In my work, I am a human being sitting in a room with other human beings, hearing their stories and helping to hold the parts that take more than one person to hold. And on that particular day, my heart broke a little, hearing what I heard. I couldn’t pass the energy on to the “goodness of the Universe,” because my trust in the Universe got a little shaken that day. I could have found the roadside attraction off Route 66 in New Mexico that boasts “the world’s biggest sage bundle,” and lighting that into a bonfire wouldn’t have been enough cleansing power.What was enough was to lie there and let myself feel the impact of what I heard. The story that got its paper nose stuck in my sand heart that day needed more time to move through me than it took me to wash my hands.
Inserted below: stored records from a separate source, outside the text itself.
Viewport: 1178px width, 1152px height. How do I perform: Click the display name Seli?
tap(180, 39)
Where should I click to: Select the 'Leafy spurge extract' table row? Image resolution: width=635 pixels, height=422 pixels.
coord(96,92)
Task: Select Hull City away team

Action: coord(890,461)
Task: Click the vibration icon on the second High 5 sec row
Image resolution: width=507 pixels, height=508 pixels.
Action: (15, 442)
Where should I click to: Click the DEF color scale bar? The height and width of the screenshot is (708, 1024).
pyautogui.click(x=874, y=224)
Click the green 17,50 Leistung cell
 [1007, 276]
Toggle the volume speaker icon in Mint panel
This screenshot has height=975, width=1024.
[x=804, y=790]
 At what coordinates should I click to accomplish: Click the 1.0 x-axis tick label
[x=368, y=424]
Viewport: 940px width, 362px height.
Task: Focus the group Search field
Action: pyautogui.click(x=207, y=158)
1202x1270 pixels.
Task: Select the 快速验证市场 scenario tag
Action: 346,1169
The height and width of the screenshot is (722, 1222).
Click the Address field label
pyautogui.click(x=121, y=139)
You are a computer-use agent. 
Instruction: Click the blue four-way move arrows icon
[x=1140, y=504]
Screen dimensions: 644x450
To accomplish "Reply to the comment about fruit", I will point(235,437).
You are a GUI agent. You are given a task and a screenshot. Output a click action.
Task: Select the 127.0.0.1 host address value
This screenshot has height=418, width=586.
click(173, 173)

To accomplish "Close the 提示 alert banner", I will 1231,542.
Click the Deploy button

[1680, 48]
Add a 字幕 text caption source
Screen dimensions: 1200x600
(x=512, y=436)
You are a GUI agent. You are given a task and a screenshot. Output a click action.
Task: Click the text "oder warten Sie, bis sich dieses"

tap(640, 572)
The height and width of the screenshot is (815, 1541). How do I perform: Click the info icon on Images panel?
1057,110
I let myself remember that I was human, and I let myself grieve for the story I heard, for my client who had been carrying it alone for decades, for all the little cracks in the Universe caused by careless humans, and for all the suffocated stories that died at the hands of the humans who were trying to protect them. I let my own sobs surface, wave after wave until my whole self felt like water again—all the sand washed away, leaving liquid moving through liquid. I was permeable again.When you work with humans, you inevitably work with trauma. When you work with trauma, you inevitably get your heart broken. The worst thing you can do when that happens is to pretend that you are not impacted. The worst thing you can do is believe so much in your own capacity to work with people that you forget to be impacted. Not letting ourselves be impacted is actually dehumanizing, not only to us but to our clients.We all have our list of what it means to be a “good practitioner.” That list often includes the ways to best take care of ourselves, to not get “peripherally traumatized.” Be careful of letting those lists read like mandates, or testaments to your capacity as a practitioner. Sometimes the best thing you can do to take care of yourself, and your clients, is to let your capacity reach its limit and then feel whatever is underneath. Then you are embodying exactly what you are working with your clients to do. That is the best way I know to honor the courage my clients have to walk into my office every week and face themselves.